• CONSIGNE A
Les affirmations suivantes concordent-elles avec le texte sur l'anonymat en ligne ? Répondez par oui ou par non à chacune, en citant à l'identique les mots du texte qui tranchent : (i) selon le texte, l'anonymat existe sur les réseaux sociaux ; (ii) le texte juge qu'il n'y a pas de solution parfaite ; (iii) Twitter a récemment remodelé sa section consacrée aux notifications.

• TEXTE D'EXERCICE
■ ■ ■

À vrai dire, l’anonymat n’existe pas sur les réseaux sociaux. Si le grand public peut ignorer tout de vous, le croisement de quelques données suffit à vous identifier. C’est une question de moyens déployés. Plus que l’anonymat, c’est le pseudonymat dont il est question. Celui-ci offre aussi bien les moyens d’une expression publique moins contrainte, par exemple sur le plan politique, qu’un moyen d’expression de certains des plus bas instincts de l’Homme. Il est raisonnable de vouloir préserver la liberté d’expression quand elle s’inscrit dans un cadre civilisé tout comme nous gagnons à nuire à la bêtise en réduisant la propension aux pratiques de harcèlement en ligne que l’expression sous pseudonyme facilite. Comme pour tout sujet un tant soit peu complexe, il n’y a donc pas de solution parfaite. Il n’y a que des compromis. Une piste à explorer parmi d’autres pourrait consister, à l’instar d’un BlaBlaCar, à encourager la vérification d’identité sur les réseaux sociaux. Le fil d’actualité pourrait ensuite être remodelé comme l’a récemment fait Twitter dans sa section dédiée aux notifications : un fil dédié aux seuls comptes certifiés (idéalement vérifiés) et un fil qui reprend tous les comptes, en ce compris les comptes sous pseudonyme ou automatisés.

■ ■ ■

Entrées enregistrées
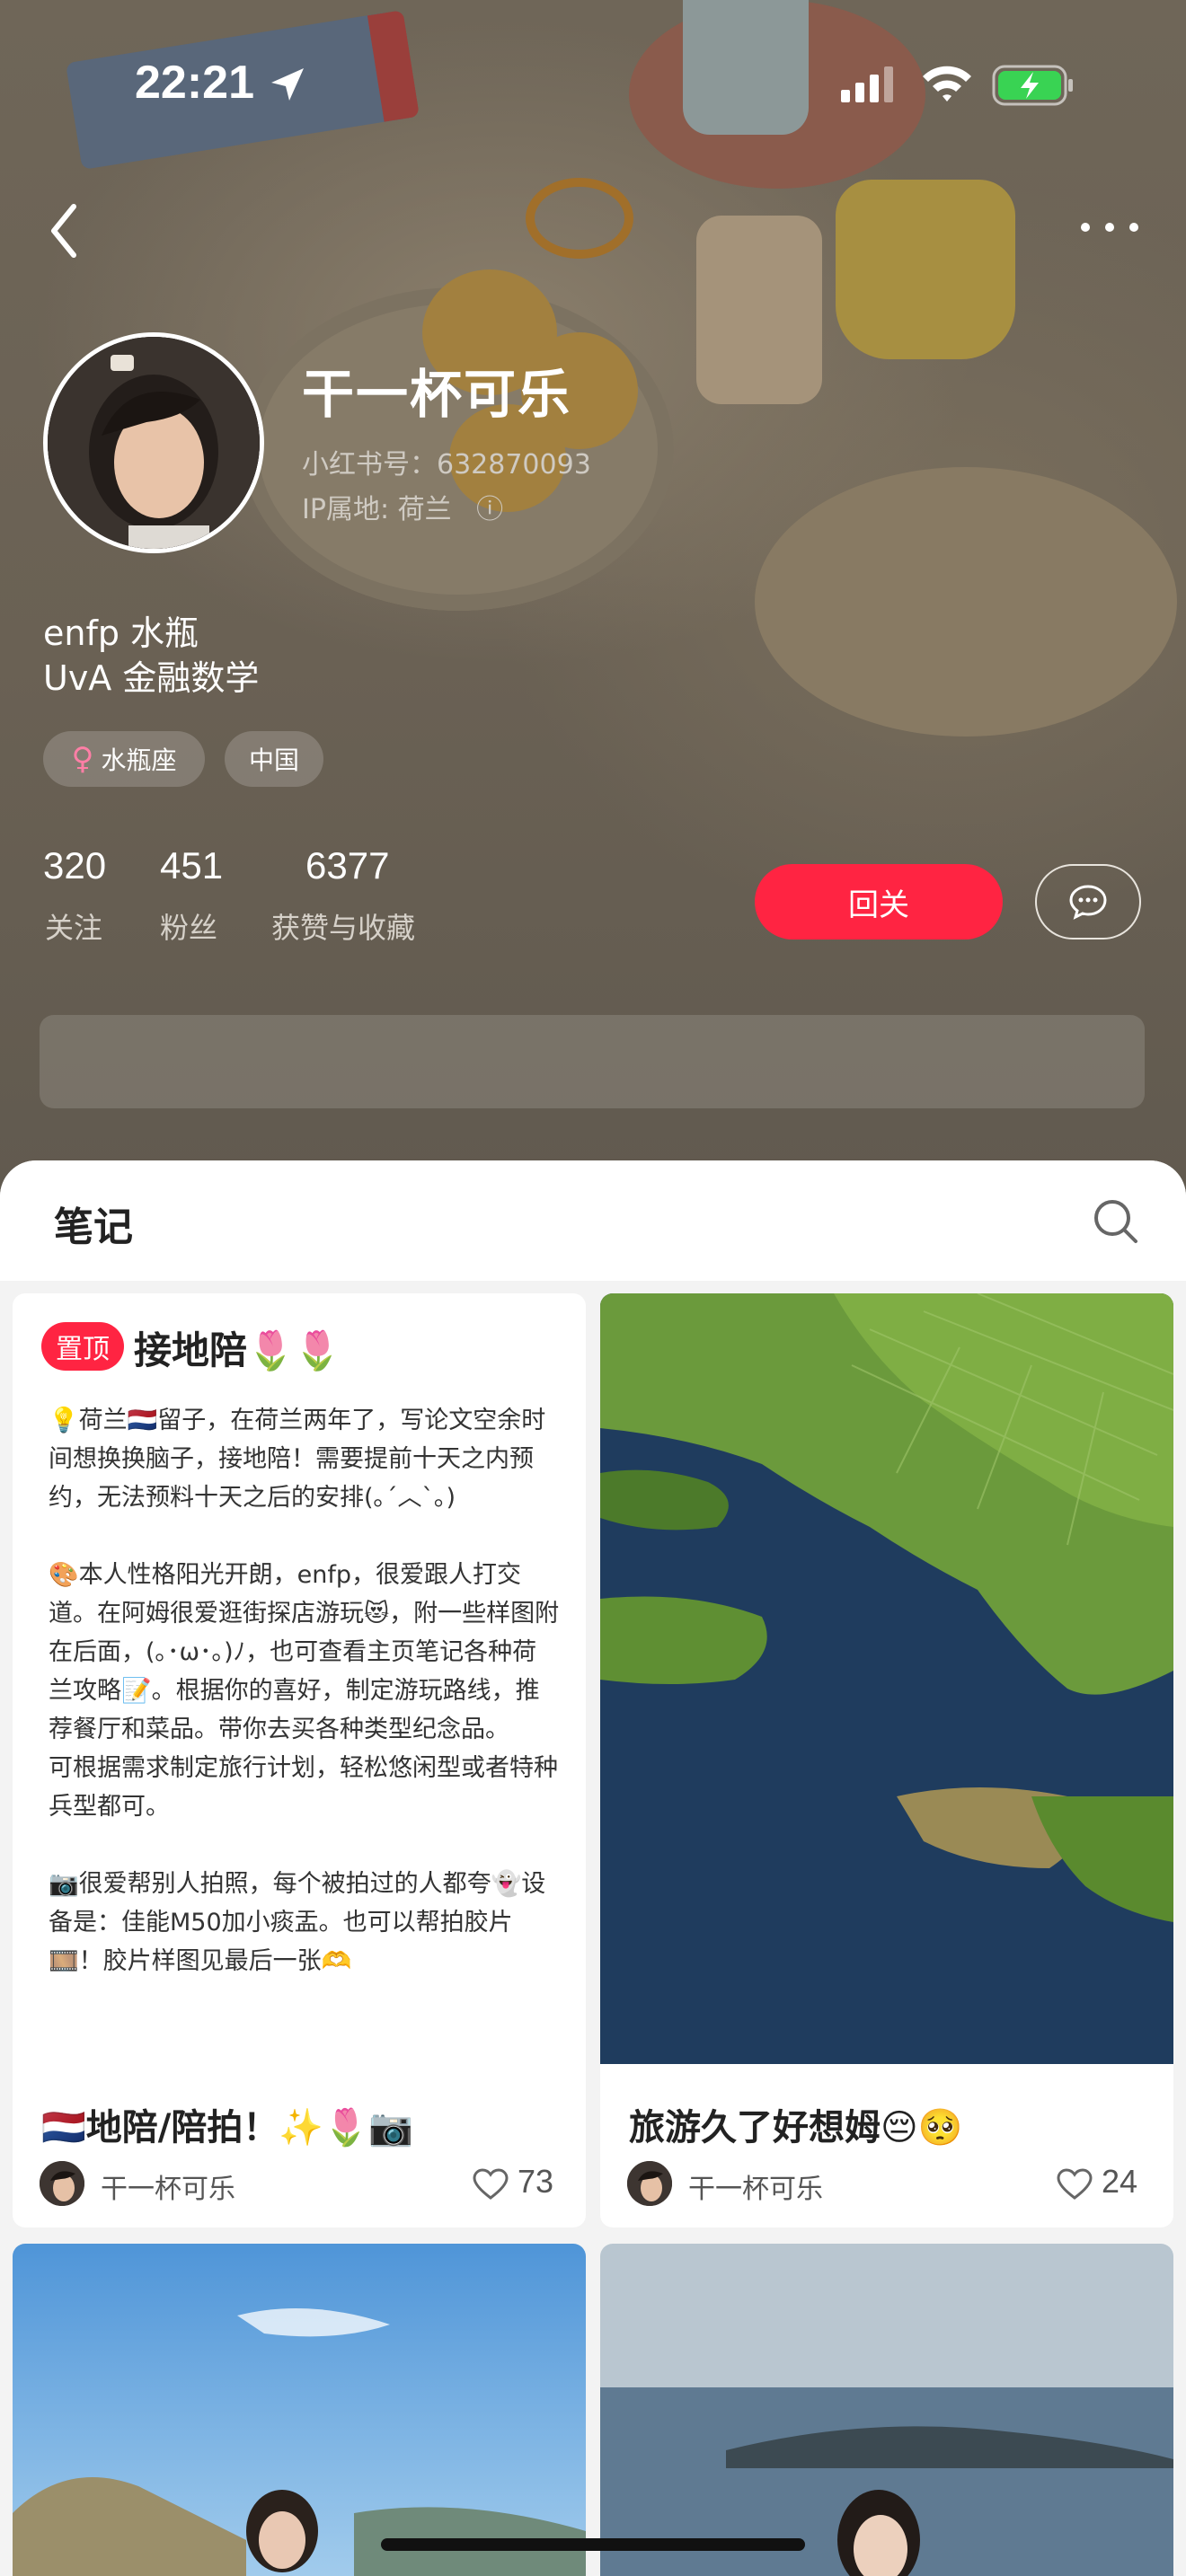 Image resolution: width=1186 pixels, height=2576 pixels. I want to click on pinned-badge: 置顶, so click(82, 1346).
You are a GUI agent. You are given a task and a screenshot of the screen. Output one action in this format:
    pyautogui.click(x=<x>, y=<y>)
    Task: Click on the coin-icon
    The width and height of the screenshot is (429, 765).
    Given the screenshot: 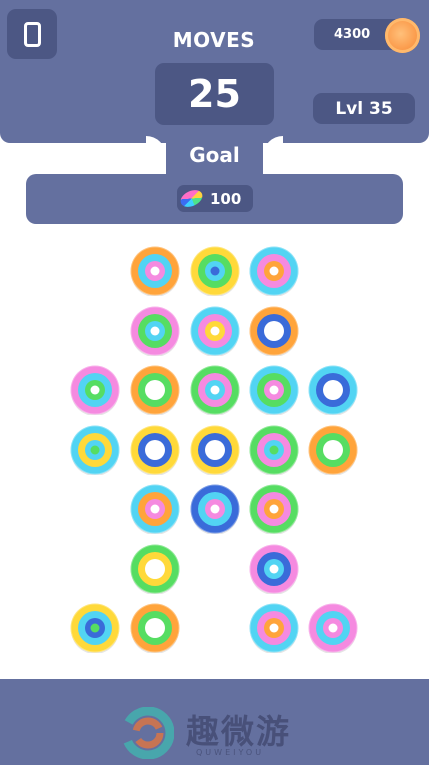 What is the action you would take?
    pyautogui.click(x=402, y=36)
    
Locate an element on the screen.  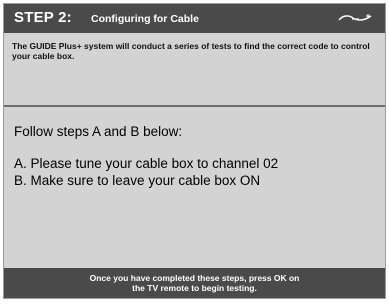
instructions-heading: Follow steps A and B below: is located at coordinates (98, 132).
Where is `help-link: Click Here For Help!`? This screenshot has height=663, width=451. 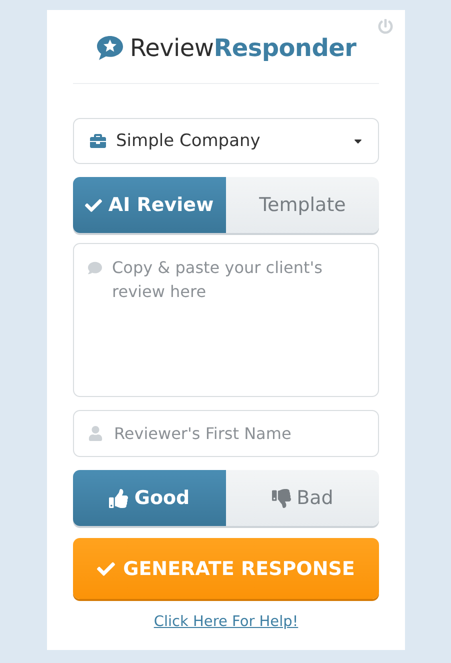
help-link: Click Here For Help! is located at coordinates (226, 622).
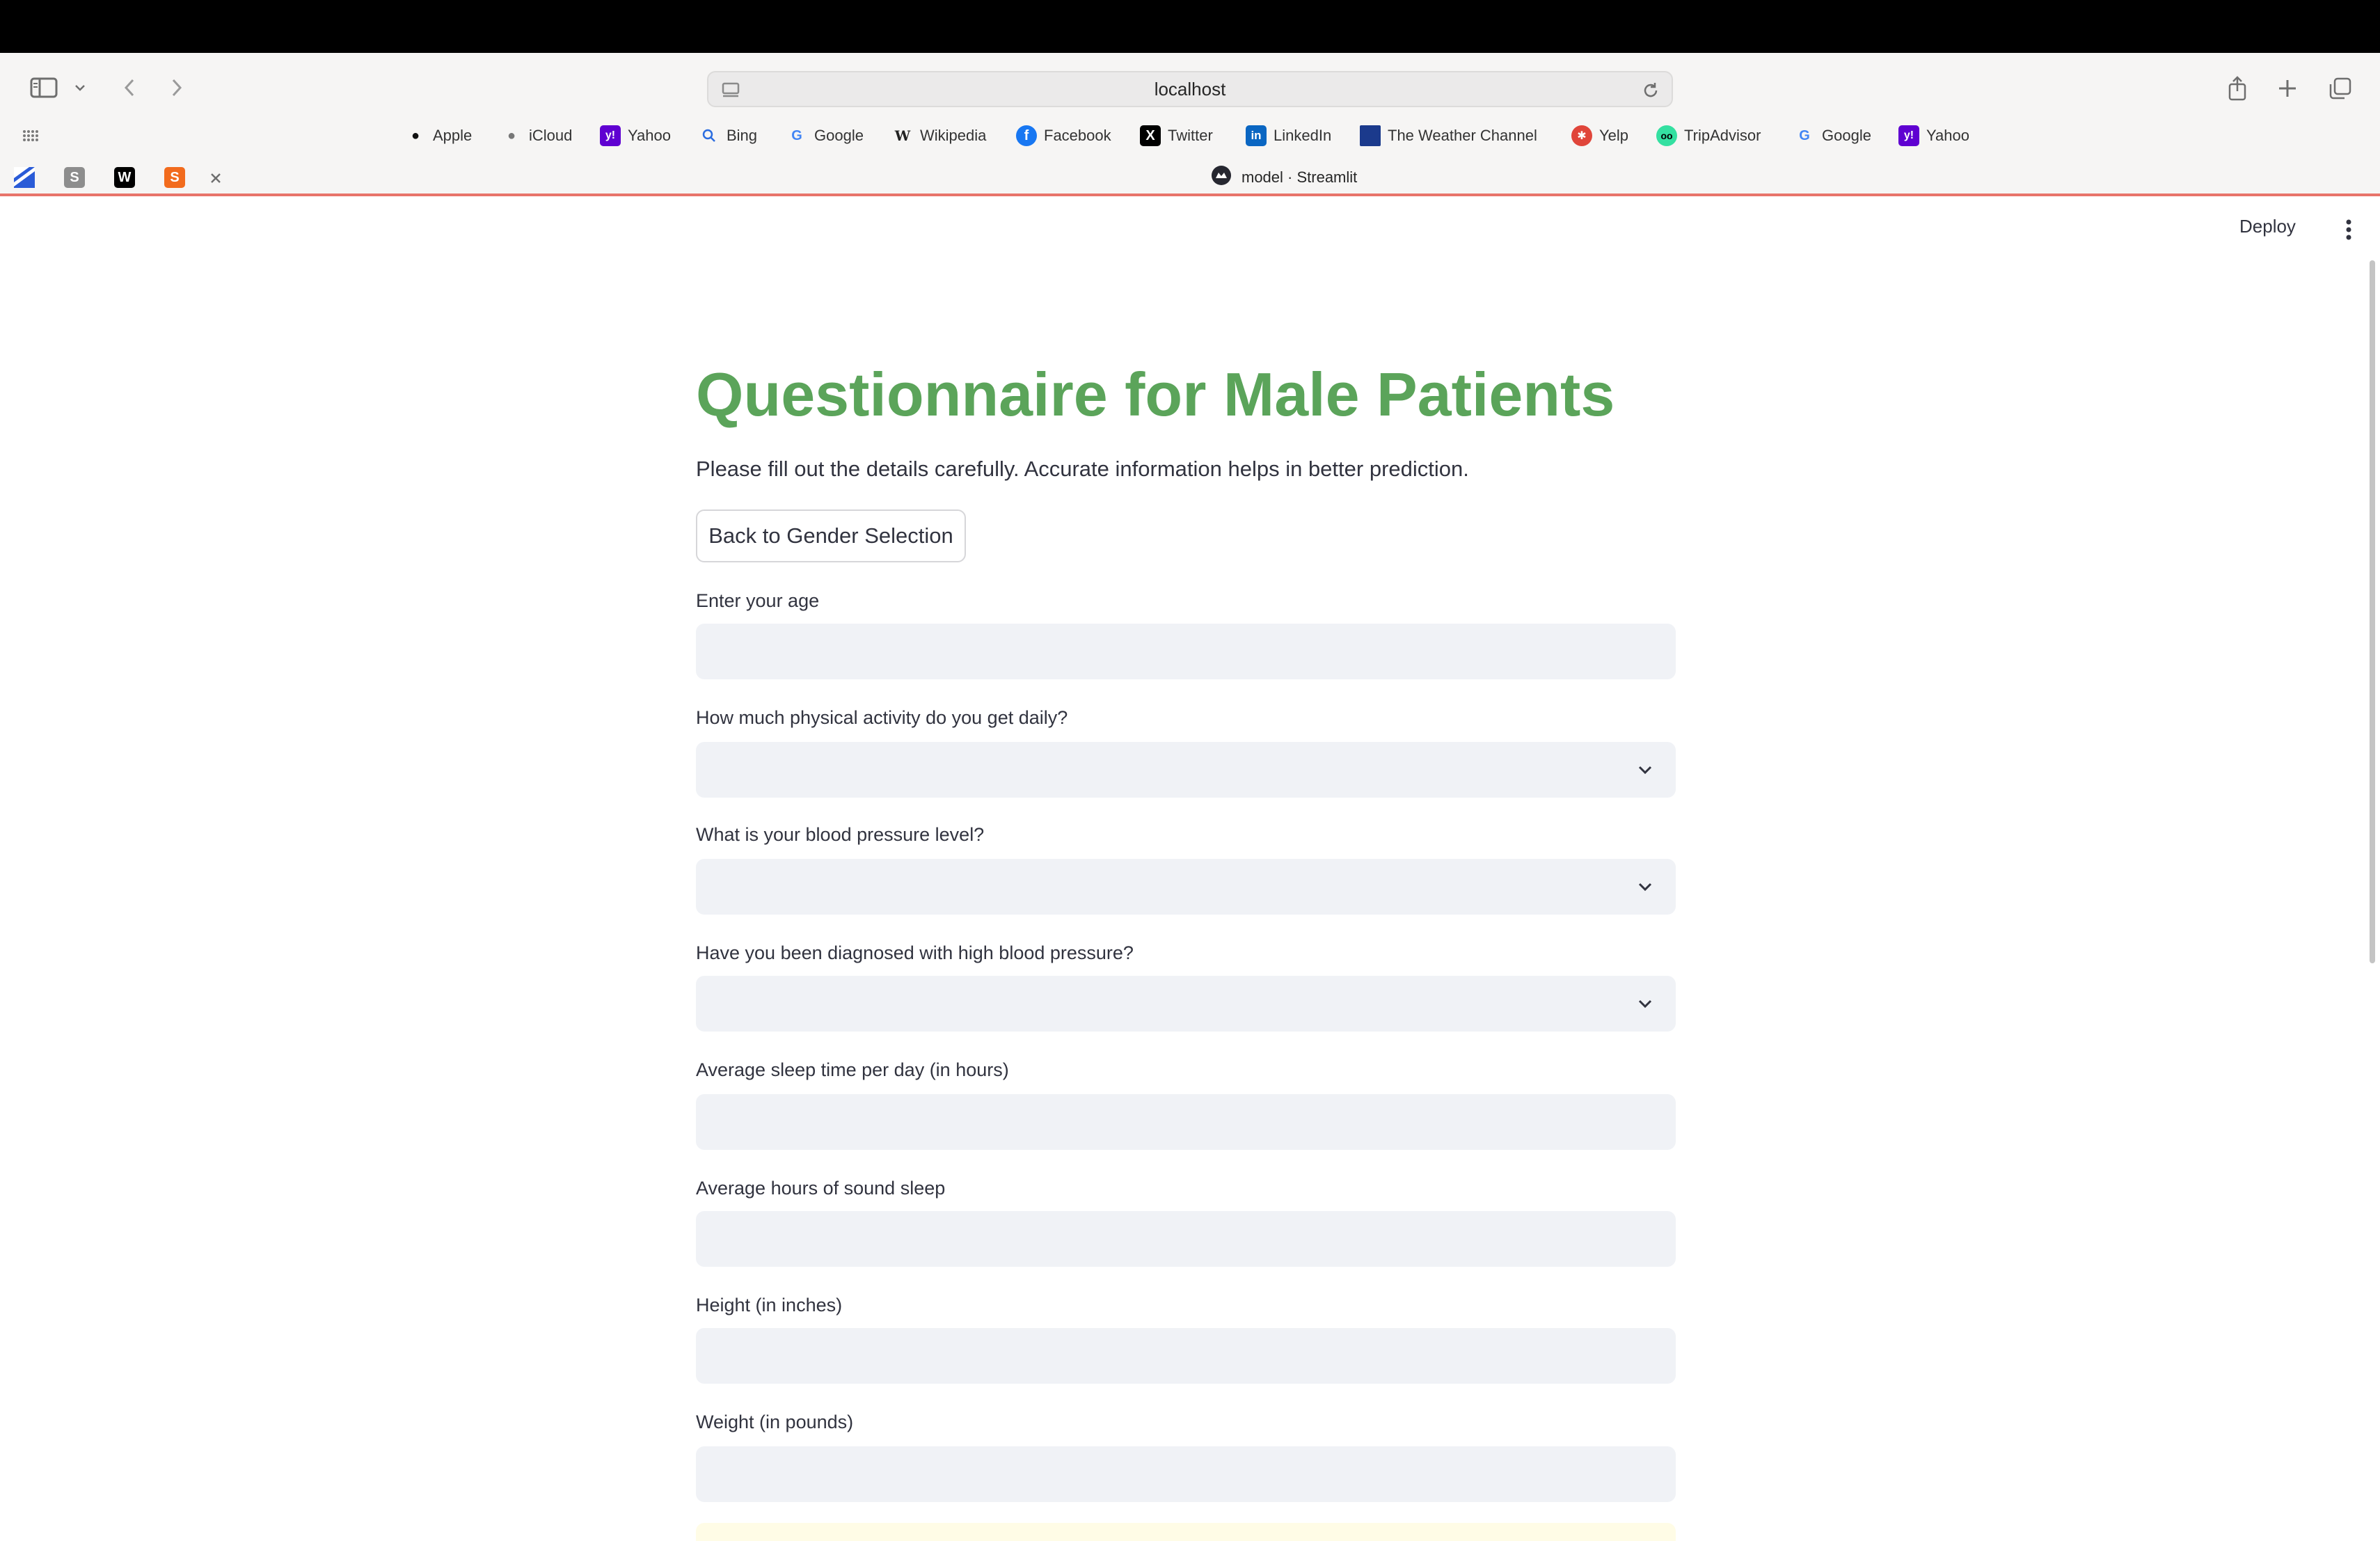 The image size is (2380, 1541). I want to click on tripadvisor-icon: oo, so click(1667, 136).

■ ■ ■

• CONSIGNE B
Pouvez-vous présenter sous forme de tableau Markdown, avec les colonnes « n° » et « Ligne », le passage des entrées enregistrées allant de la ligne qui contient « has height=663, width=451. » jusqu'à la fin de ces entrées, bornes comprises ? Omettez les lignes vides et laissez les images hors de la réponse.

• ZONE DE RÉPONSE A
(i) Non : « À vrai dire, l’anonymat n’existe pas sur les réseaux sociaux. »
(ii) Oui : « il n’y a donc pas de solution parfaite »
(iii) Oui : « comme l’a récemment fait Twitter dans sa section dédiée aux notifications »

• ZONE DE RÉPONSE B
| n° | Ligne |
|---|---|
| 1 | Where is `help-link: Click Here For Help!`? This screenshot has height=663, width=451.  |
| 2 | help-link: Click Here For Help! is located at coordinates (226, 622). |
| 3 |  The image size is (2380, 1541). I want to click on tripadvisor-icon: oo, so click(1667, 136). |